En remettant à mon beau-frère l’argent que j’avais si durement gagné pour lui, je lui racontai le tout, mais sous le secret ; et comme c’était un bon gars bien prudent, il n’en fut rien ébruité.
Cependant Joseph avait caché sa musette au logis de Brulette, et n’en pouvait faire usage, pour ce que, d’une part, la rentrée des foins ne lui en laissa pas le temps, et que, de l’autre, Brulette craignant la malice de Carnat, fit de son mieux pour qu’il renonçât à son idée.

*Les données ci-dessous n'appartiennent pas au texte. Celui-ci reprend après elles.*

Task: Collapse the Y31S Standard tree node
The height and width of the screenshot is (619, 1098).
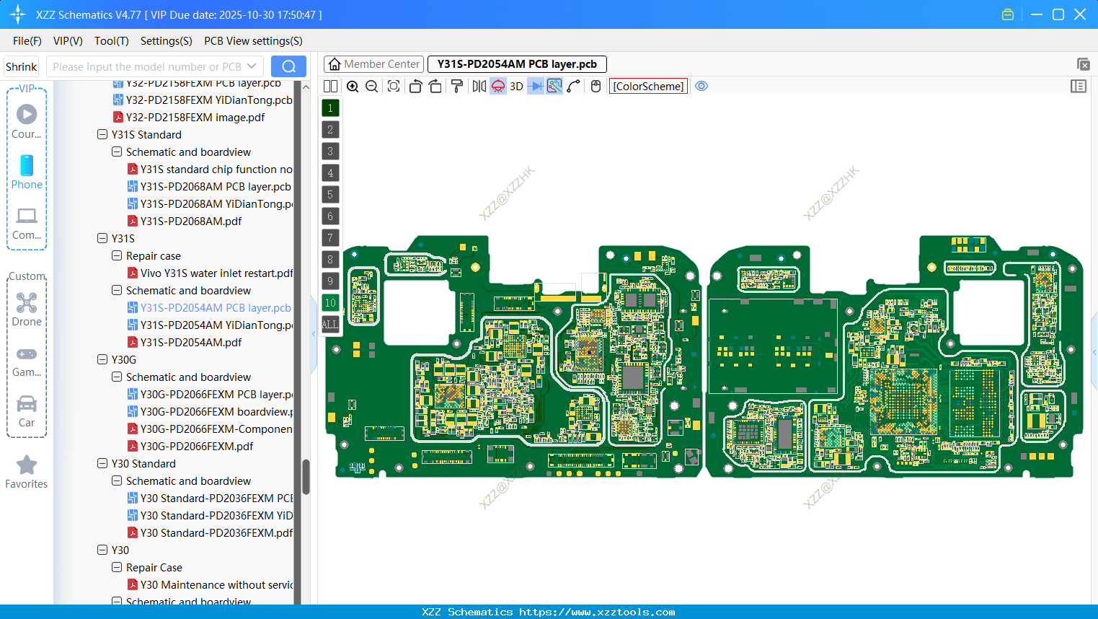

Joseph feignit de se soumettre ; mais il nous parut bientôt qu’il manigançait un nouveau plan, et qu’il songeait de se louer dans une autre paroisse où il espérait d’avoir ses coudées franches.
Aux approches de la Saint-Jean d’été, il ne s’en cacha plus et avertit son maître de se procurer un autre laboureur ; mais il ne fut jamais possible de lui faire dire où il voulait aller ; et, comme il avait coutume de dire : Je ne sais pas, à tout ce qu’il voulait taire, nous crûmes que véritablement il s’en allait à la loue comme les autres, sans avoir rien d’arrêté dans son vouloir.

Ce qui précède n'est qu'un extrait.